• _EXERCISE DESCRIPTION_: Write out all the entries word for word, but skip any images.
——
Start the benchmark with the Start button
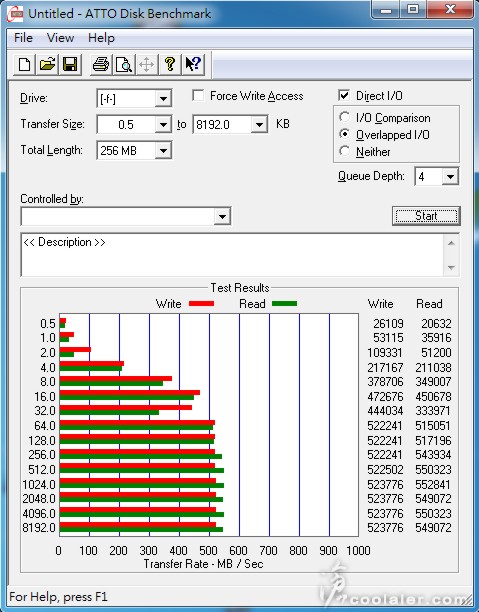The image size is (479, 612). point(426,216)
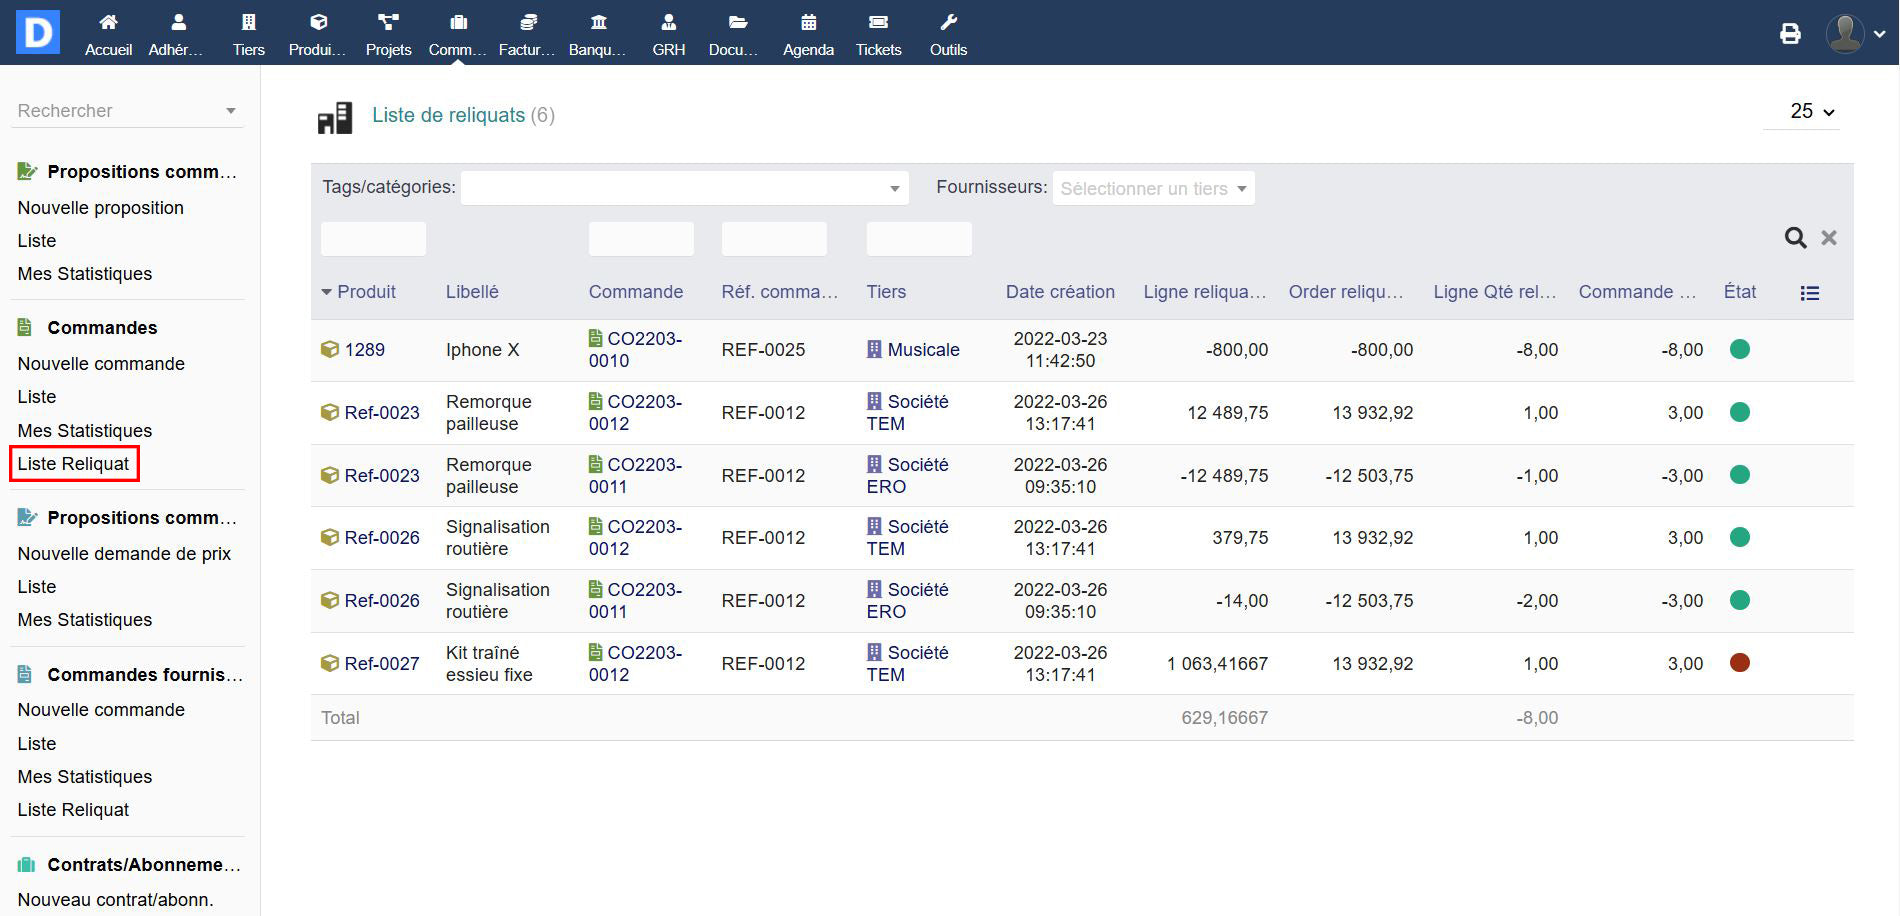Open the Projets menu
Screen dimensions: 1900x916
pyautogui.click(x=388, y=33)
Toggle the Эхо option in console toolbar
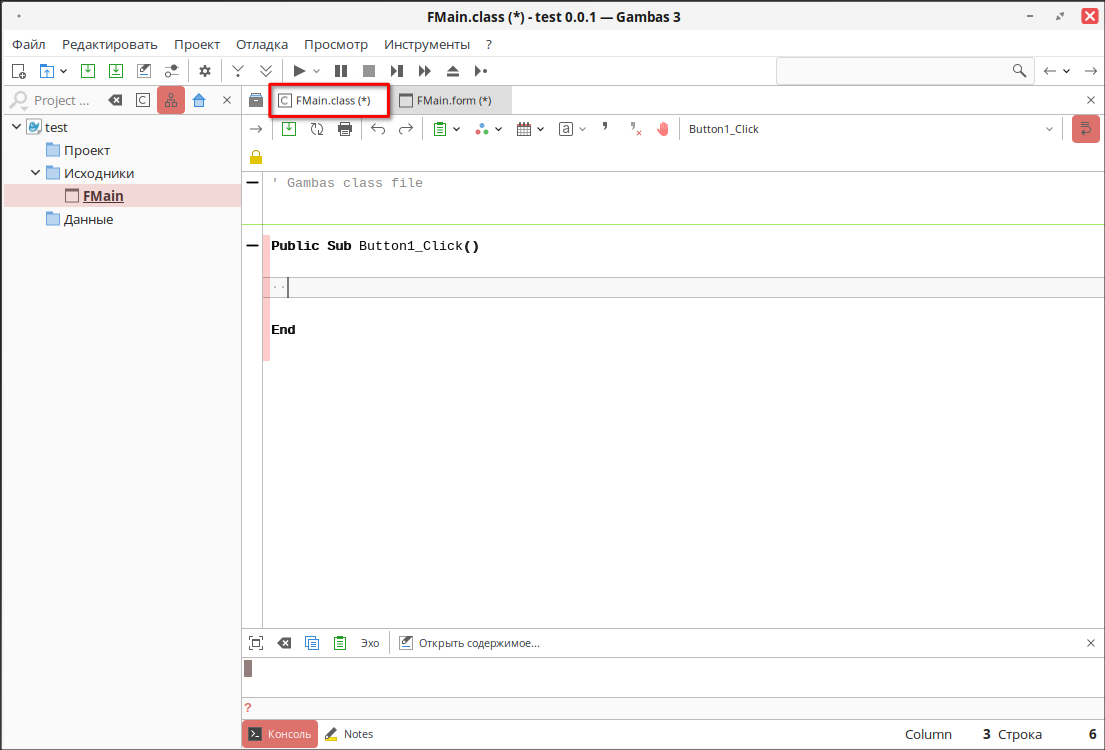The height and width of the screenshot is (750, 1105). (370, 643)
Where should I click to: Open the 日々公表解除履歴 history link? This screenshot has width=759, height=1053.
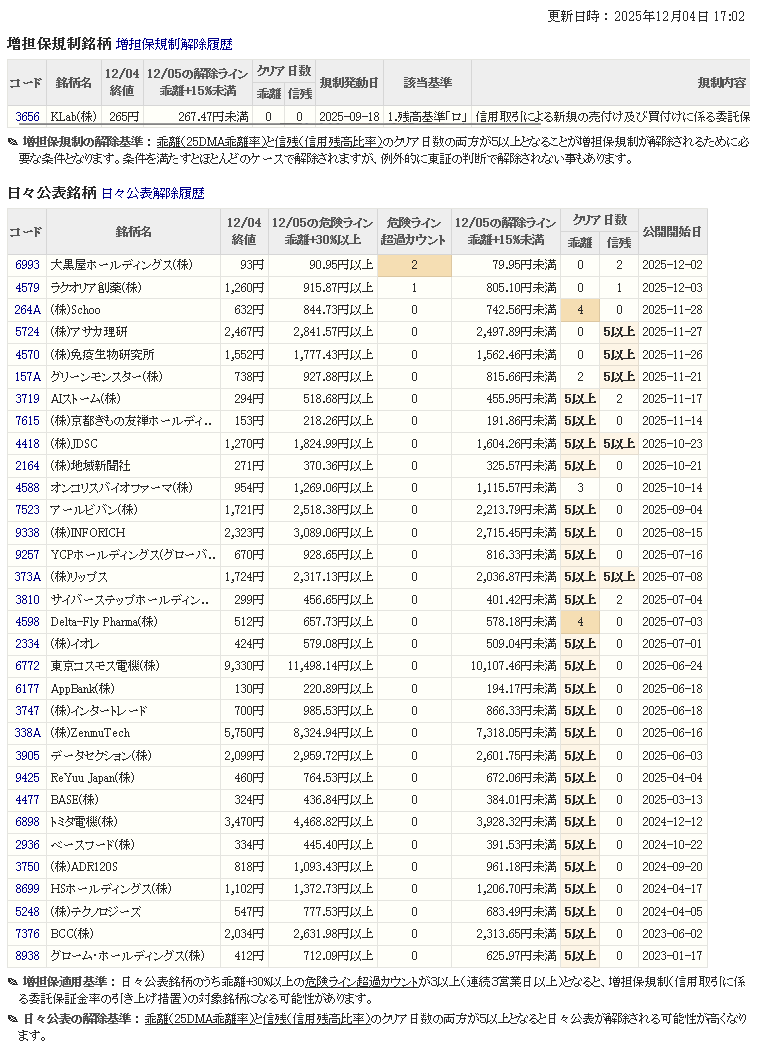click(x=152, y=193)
——
• _WRITTEN RESPONSE_:
Start the benchmark with the Start button
The image size is (479, 612). point(426,216)
Open the Projets menu
Screen dimensions: 1900x916
pyautogui.click(x=388, y=33)
Toggle the Эхо option in console toolbar
The height and width of the screenshot is (750, 1105). (370, 643)
Where should I click to: Open the 日々公表解除履歴 history link? This screenshot has width=759, height=1053.
click(x=152, y=193)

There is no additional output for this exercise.